Als je denkt: Meret Oppenheim … die naam … die ken ik toch ergens van … kan ik je helpen. Je kent haar van Le dejeuner en fourrure (1936), het met bont beklede theekopje. Of preciezer: ‘een kunstobject bestaande uit een kop en schotel met een lepel, bekleed met de pels van een Chinese gazelle’ (Art Salon, mét foto ervan). Ik weet niet waar Art Salon dan weer die wijsheid vandaan heeft, maar goed, dáár ken je Meret Oppenheim van, van dat bontkopje, als haar naam je bekend in de oren klinkt.

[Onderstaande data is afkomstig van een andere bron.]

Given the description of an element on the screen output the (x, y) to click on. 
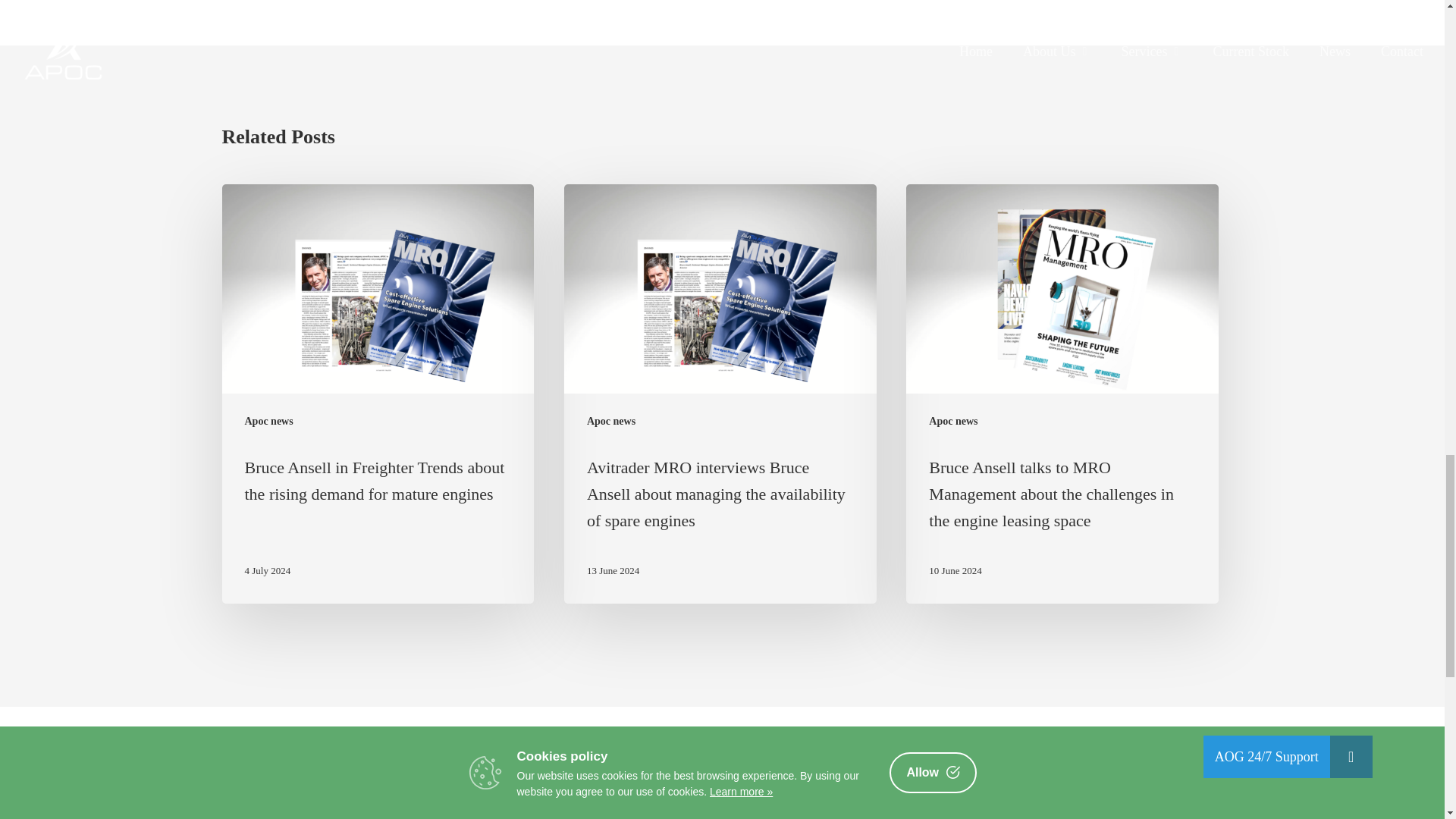
Apoc news (268, 421)
Apoc news (610, 421)
Apoc news (952, 421)
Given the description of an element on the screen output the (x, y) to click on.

Nu merken Jacqueline Burckhardt en Bice Curiger terecht op dat dit kunstwerk nou niet per se iets zegt over de vrouw die het gemaakt heeft. Het zegt waarschijnlijk eerder iets over de kunstgeschiedenis van de twintigste eeuw, een eeuw waarin een volkomen alledaags luchthartig voorwerp getransformeerd is in een fetisj met historische invloed. Het werk en degene die het gemaakt heeft, zo schrijven zij, zijn opgeslagen op de planken van de kunst als een in formaldehyde bewaarde Siamese tweeling – hier het erotische, Surrealistische project in wording (protoproject), daar de mooie, in vervoering gebrachte muze – en behandeld als historische gegevenheden, niet in staat tot wederzijdse communicatie. (Meret Oppenheim. Beyond the teacup, 1996, tentoonstellingscatalogus.)
Meret Oppenheim weet al vroeg dat school niets is voor haar. In haar schoolschrift staat een wortelberekening en daaronder heeft ze x als een konijn gedefinieerd. Volgens Simon Baur is het konijn uit een stripverhaal gesprongen. Een ongewone combinatie, schrijft hij, de rationele wiskunde en het grappige konijn. Het mag dan volgens hem ook niet verbazen dat André Breton, de paus van de surrealisten, zich daarvoor interesseerde. (In: Meret Oppenheim Eine Einführung, Simon Baur Christian Flur (Hg.), Christoph Merian Verlag, 2013, p.24).
Hoe zit dat?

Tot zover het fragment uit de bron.